THE TASK — Rewrite the material below, renaming "Instruction" to "Command" wherever it occurs and leaving every other character unchanged.

(Source data)
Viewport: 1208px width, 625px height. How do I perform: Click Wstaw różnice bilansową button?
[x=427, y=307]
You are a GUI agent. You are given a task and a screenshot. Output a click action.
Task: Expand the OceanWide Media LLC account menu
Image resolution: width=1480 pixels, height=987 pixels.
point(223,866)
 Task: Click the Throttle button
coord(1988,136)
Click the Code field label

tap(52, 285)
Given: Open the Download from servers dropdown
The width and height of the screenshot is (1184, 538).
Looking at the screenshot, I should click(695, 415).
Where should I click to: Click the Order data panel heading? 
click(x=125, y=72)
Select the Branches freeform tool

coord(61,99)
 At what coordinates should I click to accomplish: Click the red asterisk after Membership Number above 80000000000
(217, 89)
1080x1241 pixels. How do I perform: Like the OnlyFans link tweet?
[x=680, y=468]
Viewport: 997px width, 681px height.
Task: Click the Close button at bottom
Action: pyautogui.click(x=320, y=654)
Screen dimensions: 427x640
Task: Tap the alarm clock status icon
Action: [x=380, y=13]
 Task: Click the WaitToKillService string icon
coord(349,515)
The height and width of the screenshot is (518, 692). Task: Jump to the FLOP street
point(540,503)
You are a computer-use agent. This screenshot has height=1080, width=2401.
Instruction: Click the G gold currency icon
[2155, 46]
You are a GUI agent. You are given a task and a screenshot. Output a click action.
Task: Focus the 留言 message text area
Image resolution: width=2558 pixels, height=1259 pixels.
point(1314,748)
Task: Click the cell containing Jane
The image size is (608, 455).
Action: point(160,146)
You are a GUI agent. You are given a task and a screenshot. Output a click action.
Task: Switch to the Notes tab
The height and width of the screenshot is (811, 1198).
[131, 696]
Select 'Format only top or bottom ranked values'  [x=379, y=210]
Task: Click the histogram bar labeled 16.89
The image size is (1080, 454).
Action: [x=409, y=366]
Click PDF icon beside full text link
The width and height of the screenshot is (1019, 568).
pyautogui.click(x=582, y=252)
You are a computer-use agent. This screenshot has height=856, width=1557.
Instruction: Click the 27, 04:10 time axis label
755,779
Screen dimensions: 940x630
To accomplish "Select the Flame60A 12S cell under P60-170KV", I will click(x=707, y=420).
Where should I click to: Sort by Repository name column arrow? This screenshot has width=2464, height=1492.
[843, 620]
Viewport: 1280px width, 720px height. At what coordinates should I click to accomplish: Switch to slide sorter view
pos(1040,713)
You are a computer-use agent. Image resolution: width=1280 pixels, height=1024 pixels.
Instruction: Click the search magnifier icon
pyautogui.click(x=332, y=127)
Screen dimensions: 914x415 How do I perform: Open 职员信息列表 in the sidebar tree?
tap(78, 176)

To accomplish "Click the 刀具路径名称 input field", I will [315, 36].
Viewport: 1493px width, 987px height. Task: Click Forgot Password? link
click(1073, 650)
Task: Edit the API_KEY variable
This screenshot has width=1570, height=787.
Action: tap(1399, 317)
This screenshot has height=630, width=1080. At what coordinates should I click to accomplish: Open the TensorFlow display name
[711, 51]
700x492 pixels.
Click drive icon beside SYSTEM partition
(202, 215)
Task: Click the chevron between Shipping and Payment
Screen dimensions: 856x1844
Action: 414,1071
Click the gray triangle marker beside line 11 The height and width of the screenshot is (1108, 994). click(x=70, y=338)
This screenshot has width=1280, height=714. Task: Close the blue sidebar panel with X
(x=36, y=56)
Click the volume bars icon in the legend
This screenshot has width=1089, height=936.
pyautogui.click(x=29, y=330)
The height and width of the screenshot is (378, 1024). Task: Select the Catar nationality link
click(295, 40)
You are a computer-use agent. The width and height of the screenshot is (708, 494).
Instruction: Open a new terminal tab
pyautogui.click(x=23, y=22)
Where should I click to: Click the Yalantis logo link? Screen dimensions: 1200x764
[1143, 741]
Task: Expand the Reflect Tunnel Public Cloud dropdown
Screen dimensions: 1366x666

FINAL ANSWER —
Viewport: 1208px width, 625px height. How do I perform: Click Wstaw różnice bilansową button?
[x=427, y=307]
You are a GUI agent. You are given a task and a screenshot. Output a click action.
Task: Expand the OceanWide Media LLC account menu
Image resolution: width=1480 pixels, height=987 pixels.
point(223,866)
 Task: Click the Throttle button
coord(1988,136)
Click the Code field label

tap(52, 285)
Given: Open the Download from servers dropdown
The width and height of the screenshot is (1184, 538).
Looking at the screenshot, I should click(695, 415).
Where should I click to: Click the Order data panel heading? 
click(x=125, y=72)
Select the Branches freeform tool

coord(61,99)
 At what coordinates should I click to accomplish: Click the red asterisk after Membership Number above 80000000000
(217, 89)
1080x1241 pixels. How do I perform: Like the OnlyFans link tweet?
[x=680, y=468]
Viewport: 997px width, 681px height.
Task: Click the Close button at bottom
Action: pyautogui.click(x=320, y=654)
Screen dimensions: 427x640
Task: Tap the alarm clock status icon
Action: [x=380, y=13]
 Task: Click the WaitToKillService string icon
coord(349,515)
The height and width of the screenshot is (518, 692). Task: Jump to the FLOP street
point(540,503)
You are a computer-use agent. This screenshot has height=1080, width=2401.
Command: Click the G gold currency icon
[2155, 46]
You are a GUI agent. You are given a task and a screenshot. Output a click action.
Task: Focus the 留言 message text area
Image resolution: width=2558 pixels, height=1259 pixels.
point(1314,748)
Task: Click the cell containing Jane
The image size is (608, 455).
Action: point(160,146)
You are a GUI agent. You are given a task and a screenshot. Output a click action.
Task: Switch to the Notes tab
The height and width of the screenshot is (811, 1198).
[131, 696]
Select 'Format only top or bottom ranked values'  [x=379, y=210]
Task: Click the histogram bar labeled 16.89
The image size is (1080, 454).
Action: [x=409, y=366]
Click PDF icon beside full text link
The width and height of the screenshot is (1019, 568).
pyautogui.click(x=582, y=252)
You are a computer-use agent. This screenshot has height=856, width=1557.
Command: Click the 27, 04:10 time axis label
755,779
Screen dimensions: 940x630
To accomplish "Select the Flame60A 12S cell under P60-170KV", I will click(x=707, y=420).
Where should I click to: Sort by Repository name column arrow? This screenshot has width=2464, height=1492.
[843, 620]
Viewport: 1280px width, 720px height. At what coordinates should I click to accomplish: Switch to slide sorter view
pos(1040,713)
You are a computer-use agent. Image resolution: width=1280 pixels, height=1024 pixels.
Command: Click the search magnifier icon
pyautogui.click(x=332, y=127)
Screen dimensions: 914x415 How do I perform: Open 职员信息列表 in the sidebar tree?
tap(78, 176)

To accomplish "Click the 刀具路径名称 input field", I will [315, 36].
Viewport: 1493px width, 987px height. Task: Click Forgot Password? link
click(1073, 650)
Task: Edit the API_KEY variable
This screenshot has width=1570, height=787.
Action: tap(1399, 317)
This screenshot has height=630, width=1080. At what coordinates should I click to accomplish: Open the TensorFlow display name
[711, 51]
700x492 pixels.
Click drive icon beside SYSTEM partition
(202, 215)
Task: Click the chevron between Shipping and Payment
Screen dimensions: 856x1844
Action: 414,1071
Click the gray triangle marker beside line 11 The height and width of the screenshot is (1108, 994). click(x=70, y=338)
This screenshot has width=1280, height=714. Task: Close the blue sidebar panel with X
(x=36, y=56)
Click the volume bars icon in the legend
This screenshot has width=1089, height=936.
pyautogui.click(x=29, y=330)
The height and width of the screenshot is (378, 1024). Task: Select the Catar nationality link
click(295, 40)
You are a computer-use agent. The width and height of the screenshot is (708, 494).
Command: Open a new terminal tab
pyautogui.click(x=23, y=22)
Where should I click to: Click the Yalantis logo link? Screen dimensions: 1200x764
[1143, 741]
Task: Expand the Reflect Tunnel Public Cloud dropdown
Screen dimensions: 1366x666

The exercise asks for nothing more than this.